Париж, 18 сентября 1848. –
Париж, 10 октября 1848. –
Какое счастие, друзья мои, что я не знал почти всего того, о чем писал к вам в прошлом письме, и не предполагал возможным сотую долю того, что случилось, когда в один превосходный апрельский день маленькая лодочка, быстро шныряя между кораблей, несла меня по синей поверхности залива из Чивиты-Веккии на почтовый пароход французской республики. Я тогда находился под влиянием 24 февраля, я забыл Париж 1847 года и верил в Париж de l’an 56; у меня сердце билось так, что я не мог дышать, когда я ступил на палубу парохода и увидел везде заветный вензель R. et F. – простите мне это ребяческое увлеченье, оно в другой раз не случится. Мы проучены. Ни нас, ни народы в другой раз не надуют.

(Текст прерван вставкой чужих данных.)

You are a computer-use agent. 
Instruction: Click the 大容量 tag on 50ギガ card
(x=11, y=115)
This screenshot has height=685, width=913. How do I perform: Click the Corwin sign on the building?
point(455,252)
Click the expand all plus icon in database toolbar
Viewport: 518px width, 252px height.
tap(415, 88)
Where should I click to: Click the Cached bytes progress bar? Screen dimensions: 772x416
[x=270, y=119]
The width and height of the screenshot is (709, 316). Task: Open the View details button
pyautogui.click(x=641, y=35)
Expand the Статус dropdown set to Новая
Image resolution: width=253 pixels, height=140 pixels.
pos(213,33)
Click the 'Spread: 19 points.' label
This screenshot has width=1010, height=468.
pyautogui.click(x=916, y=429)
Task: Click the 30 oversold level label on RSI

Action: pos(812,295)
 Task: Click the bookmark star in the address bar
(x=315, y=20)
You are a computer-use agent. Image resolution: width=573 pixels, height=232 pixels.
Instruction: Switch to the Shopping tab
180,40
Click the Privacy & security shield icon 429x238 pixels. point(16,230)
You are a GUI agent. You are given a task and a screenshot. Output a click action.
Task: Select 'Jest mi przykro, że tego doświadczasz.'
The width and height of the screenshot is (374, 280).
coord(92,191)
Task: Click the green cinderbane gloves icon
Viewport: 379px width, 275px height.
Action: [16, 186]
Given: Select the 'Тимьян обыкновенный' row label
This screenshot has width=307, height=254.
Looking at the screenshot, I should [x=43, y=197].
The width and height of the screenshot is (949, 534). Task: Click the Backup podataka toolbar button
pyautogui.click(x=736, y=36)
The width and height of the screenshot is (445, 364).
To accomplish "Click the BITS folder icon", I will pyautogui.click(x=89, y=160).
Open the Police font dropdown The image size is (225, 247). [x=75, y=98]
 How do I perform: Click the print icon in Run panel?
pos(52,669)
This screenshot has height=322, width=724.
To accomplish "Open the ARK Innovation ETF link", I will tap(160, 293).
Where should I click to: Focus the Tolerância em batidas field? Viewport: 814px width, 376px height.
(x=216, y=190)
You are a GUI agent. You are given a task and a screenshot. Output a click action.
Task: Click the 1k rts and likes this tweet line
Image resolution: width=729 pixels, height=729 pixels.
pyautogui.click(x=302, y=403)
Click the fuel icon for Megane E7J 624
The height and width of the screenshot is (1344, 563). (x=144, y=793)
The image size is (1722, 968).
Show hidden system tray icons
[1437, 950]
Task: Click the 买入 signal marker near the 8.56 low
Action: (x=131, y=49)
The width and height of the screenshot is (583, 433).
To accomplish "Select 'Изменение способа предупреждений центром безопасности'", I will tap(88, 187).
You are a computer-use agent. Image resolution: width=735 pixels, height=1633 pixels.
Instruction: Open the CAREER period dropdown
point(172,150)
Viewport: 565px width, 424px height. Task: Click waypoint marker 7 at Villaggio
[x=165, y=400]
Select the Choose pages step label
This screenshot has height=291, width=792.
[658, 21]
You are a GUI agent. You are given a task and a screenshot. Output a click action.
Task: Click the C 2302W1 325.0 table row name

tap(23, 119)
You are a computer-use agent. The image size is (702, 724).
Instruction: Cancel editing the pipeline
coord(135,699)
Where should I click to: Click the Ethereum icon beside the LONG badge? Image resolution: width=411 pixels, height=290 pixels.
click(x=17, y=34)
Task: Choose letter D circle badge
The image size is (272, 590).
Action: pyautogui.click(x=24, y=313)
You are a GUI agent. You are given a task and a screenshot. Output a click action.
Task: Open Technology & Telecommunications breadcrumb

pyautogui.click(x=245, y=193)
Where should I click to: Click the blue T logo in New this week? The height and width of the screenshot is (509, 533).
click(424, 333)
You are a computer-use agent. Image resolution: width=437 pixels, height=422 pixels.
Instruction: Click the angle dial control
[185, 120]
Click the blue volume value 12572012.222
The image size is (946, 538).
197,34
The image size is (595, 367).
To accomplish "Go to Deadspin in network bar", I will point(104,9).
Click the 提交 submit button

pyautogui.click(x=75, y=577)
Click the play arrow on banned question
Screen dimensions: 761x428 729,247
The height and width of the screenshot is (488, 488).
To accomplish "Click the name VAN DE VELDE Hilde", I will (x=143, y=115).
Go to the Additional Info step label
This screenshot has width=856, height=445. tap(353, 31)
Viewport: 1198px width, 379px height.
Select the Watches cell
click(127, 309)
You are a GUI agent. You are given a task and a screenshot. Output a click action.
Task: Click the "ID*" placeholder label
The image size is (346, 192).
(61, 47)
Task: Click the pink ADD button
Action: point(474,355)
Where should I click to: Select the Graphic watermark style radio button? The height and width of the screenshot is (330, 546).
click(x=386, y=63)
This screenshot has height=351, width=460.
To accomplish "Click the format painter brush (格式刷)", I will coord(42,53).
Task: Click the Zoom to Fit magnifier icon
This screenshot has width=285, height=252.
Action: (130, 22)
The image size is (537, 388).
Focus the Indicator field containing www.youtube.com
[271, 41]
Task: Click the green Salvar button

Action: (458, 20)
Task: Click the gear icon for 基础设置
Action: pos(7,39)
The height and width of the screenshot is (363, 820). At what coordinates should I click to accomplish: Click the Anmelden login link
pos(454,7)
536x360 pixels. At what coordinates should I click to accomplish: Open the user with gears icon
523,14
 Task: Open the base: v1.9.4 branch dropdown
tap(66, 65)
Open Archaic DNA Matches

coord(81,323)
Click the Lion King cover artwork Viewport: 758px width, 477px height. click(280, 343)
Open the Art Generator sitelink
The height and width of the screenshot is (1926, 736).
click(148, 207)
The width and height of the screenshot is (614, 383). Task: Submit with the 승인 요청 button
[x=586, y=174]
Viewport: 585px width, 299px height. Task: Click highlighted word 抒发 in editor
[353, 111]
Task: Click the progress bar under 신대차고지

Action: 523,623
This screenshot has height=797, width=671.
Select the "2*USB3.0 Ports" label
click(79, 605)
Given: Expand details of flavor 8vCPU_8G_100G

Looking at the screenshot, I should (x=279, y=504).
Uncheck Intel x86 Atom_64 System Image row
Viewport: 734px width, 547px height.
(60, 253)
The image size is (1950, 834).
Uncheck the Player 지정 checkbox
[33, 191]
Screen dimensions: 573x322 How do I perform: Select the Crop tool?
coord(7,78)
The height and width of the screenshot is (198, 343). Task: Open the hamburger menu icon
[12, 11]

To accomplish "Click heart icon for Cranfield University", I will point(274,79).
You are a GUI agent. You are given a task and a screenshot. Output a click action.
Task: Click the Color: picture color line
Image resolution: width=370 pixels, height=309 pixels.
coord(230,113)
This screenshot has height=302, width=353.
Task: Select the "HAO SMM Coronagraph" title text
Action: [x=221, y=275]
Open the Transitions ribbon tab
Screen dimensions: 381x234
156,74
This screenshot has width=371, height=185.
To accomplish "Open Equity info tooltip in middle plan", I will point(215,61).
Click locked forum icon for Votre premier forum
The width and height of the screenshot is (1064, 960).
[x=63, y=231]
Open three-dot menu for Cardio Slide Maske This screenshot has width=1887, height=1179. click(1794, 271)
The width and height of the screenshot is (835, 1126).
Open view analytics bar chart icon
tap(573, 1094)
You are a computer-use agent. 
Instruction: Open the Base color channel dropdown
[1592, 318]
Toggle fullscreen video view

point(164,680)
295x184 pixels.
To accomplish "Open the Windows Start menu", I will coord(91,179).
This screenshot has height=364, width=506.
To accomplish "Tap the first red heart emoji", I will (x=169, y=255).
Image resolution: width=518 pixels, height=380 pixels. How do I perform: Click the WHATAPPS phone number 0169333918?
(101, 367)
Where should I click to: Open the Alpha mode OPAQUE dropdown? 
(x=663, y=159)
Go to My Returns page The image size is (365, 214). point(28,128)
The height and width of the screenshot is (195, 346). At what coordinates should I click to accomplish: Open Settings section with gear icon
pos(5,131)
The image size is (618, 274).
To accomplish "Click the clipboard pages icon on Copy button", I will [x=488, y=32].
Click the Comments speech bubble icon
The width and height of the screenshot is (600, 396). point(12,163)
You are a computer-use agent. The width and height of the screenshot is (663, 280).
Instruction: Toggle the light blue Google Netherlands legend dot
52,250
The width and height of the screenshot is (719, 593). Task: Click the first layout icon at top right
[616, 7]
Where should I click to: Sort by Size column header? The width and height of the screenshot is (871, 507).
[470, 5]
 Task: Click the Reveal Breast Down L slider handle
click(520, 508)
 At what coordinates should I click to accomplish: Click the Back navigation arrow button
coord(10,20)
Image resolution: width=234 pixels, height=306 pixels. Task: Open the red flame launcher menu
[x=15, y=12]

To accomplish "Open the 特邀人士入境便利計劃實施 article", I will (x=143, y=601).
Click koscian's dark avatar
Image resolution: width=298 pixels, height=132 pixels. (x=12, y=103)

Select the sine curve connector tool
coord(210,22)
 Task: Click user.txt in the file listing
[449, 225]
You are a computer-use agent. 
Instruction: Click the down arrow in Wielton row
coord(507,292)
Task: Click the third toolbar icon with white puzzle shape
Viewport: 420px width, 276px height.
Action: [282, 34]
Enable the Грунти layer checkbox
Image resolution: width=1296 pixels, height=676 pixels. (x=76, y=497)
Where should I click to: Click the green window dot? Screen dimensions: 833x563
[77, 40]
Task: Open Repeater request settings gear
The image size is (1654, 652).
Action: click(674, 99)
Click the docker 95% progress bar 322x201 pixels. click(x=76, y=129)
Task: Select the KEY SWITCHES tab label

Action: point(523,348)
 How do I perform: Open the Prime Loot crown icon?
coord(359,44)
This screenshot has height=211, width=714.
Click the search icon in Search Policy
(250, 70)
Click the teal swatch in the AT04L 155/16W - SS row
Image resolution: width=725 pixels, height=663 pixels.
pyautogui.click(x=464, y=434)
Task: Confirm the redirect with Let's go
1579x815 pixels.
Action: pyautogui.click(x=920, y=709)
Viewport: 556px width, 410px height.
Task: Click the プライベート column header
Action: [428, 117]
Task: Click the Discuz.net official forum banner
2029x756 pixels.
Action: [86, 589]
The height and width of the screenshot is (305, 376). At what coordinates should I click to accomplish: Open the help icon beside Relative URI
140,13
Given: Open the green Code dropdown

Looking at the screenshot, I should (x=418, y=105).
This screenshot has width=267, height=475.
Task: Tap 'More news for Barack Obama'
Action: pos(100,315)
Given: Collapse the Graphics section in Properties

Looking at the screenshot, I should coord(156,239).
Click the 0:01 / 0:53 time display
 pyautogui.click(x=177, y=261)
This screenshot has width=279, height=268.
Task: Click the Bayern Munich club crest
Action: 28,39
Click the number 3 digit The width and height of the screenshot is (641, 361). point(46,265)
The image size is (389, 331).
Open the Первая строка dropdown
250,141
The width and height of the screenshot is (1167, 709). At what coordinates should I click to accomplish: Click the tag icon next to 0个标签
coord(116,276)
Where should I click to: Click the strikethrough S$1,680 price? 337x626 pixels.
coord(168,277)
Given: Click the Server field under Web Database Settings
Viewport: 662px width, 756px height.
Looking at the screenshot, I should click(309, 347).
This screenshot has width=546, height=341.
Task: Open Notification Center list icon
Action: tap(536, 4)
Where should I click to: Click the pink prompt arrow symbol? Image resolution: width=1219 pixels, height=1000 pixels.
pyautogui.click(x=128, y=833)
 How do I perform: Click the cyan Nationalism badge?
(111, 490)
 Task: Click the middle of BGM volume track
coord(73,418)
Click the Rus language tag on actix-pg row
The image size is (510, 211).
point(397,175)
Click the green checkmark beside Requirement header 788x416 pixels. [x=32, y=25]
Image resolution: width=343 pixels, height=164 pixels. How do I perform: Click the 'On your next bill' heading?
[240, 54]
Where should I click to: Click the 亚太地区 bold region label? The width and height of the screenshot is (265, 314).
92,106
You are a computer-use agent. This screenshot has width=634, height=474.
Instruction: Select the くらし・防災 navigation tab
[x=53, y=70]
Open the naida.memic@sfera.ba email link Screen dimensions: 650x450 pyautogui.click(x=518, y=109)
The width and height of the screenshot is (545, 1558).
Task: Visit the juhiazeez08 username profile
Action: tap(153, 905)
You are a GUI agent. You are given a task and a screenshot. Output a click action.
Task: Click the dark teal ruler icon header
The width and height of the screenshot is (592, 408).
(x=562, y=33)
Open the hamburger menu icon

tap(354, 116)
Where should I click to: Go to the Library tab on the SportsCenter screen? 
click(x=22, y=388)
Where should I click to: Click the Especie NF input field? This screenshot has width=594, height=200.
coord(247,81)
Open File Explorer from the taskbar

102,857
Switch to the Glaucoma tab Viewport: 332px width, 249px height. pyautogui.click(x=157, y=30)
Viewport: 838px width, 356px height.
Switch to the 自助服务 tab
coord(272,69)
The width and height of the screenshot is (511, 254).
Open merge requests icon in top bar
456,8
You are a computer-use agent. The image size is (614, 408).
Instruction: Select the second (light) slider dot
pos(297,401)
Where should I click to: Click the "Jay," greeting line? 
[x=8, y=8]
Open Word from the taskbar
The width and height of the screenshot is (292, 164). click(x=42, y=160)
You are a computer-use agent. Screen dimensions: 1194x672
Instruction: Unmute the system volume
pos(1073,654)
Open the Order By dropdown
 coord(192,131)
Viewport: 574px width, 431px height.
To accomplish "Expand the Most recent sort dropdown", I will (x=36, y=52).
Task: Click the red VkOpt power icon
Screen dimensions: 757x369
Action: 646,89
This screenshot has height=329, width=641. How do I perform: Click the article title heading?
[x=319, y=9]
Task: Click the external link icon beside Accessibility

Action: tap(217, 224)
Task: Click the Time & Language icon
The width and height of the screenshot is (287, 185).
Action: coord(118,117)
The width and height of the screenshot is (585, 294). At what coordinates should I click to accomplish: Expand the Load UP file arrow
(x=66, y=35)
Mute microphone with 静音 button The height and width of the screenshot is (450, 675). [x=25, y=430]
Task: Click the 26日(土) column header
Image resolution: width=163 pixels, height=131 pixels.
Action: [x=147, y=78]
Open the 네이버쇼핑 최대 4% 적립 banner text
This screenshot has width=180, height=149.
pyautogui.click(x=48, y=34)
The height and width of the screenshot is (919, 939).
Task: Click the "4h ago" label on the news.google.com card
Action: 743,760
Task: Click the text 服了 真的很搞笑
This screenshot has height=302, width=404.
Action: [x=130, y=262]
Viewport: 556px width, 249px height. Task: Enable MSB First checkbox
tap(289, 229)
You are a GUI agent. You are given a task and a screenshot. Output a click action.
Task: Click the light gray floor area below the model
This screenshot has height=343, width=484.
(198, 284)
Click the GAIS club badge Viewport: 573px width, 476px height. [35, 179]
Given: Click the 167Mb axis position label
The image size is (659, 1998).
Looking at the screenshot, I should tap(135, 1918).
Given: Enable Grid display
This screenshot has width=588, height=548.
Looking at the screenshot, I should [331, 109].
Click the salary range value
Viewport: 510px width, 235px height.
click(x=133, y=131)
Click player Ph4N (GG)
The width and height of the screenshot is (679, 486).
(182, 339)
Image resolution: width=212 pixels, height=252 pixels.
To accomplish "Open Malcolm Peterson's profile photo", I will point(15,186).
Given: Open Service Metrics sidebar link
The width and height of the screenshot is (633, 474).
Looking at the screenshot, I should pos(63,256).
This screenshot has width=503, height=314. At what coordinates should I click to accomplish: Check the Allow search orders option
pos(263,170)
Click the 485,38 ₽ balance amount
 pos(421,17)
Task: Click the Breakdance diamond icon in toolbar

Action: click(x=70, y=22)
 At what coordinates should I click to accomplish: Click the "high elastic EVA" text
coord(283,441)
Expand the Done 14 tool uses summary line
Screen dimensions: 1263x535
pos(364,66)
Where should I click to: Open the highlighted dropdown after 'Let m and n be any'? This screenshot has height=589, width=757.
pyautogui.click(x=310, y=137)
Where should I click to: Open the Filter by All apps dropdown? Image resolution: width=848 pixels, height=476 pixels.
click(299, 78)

Пароход ехал из Смирны, касаясь Константинополя, Мальты, Неаполя – везде забирая пассажиров. Не мудрено, что из Чивиты мы поехали нагруженные, как Ноев ковчег. Сверх обыкновенного балласта итальянских пароходов, толпы англичан всех возрастов и обоих полов, с нами ехало множество французов; они возвращались с биением сердца домой, революция была без них – все ехали волнуемые страхом, надеждой, все догадывались, предполагали – – – В числе путешественников был один почтенный старик с военным и аристократическим видом, с седыми усами и с приветливой наружностью, которая сильно располагала в его пользу. На другой день утром рано, сидя на палубе, покрытой страдавшими морской болезнью, мы разговорились с стариком. Узнавши, что я русский, он сообщил мне, что делал всю кампанию 12 года офицером старой гвардии, рассказал последние новости о битве под Малым Ярославцем, ясно доказывал мне пользу каких-то мер Нея, пожурил Ростопчина за пожар Москвы – и вдруг перешел к революции 24 февраля – – Тут мне пришлось первый раз играть роль вовсе новую для меня; защищая республику, я становился за существующий порядок, делался консерватором, а почтенный воин был недовольным фрондером, но не высказывал этого прямо, а делал намеки, улыбался – – делал все то, что нам с вами, carissimi, приходилось так часто делать. Меня это ужасно тешило. Ненавидя, в сущности, революцию, старик одушевлялся, говоря о возвращающемся влиянии Франции на Европу. «Посмотрите, два месяца после революции – и мы возвращаемся к влиянию времен императора» – это его мирило с республикой. Мило и полушутя споря друг с другом, мы доехали до Марселя, и там только я узнал что это был герцог Роган, – он имел, как видите, par droit de naissance права не очень любить демократические перевороты. – Вспоминая разговоры мои с старым герцогом, мне невольно приходит в голову необъятная разница аристократов, вышедших из старой цивилизации, и тех, которых вырастили на скорую руку в служебных парниках тех стран, для которых старая цивилизация – новость. Последние не любят вступать в дальние разговоры, возражение принимают за дерзость, боятся уронить свое достоинство и не позволяют молодым людям забываться,т. е. иметь мнение и высказывать его.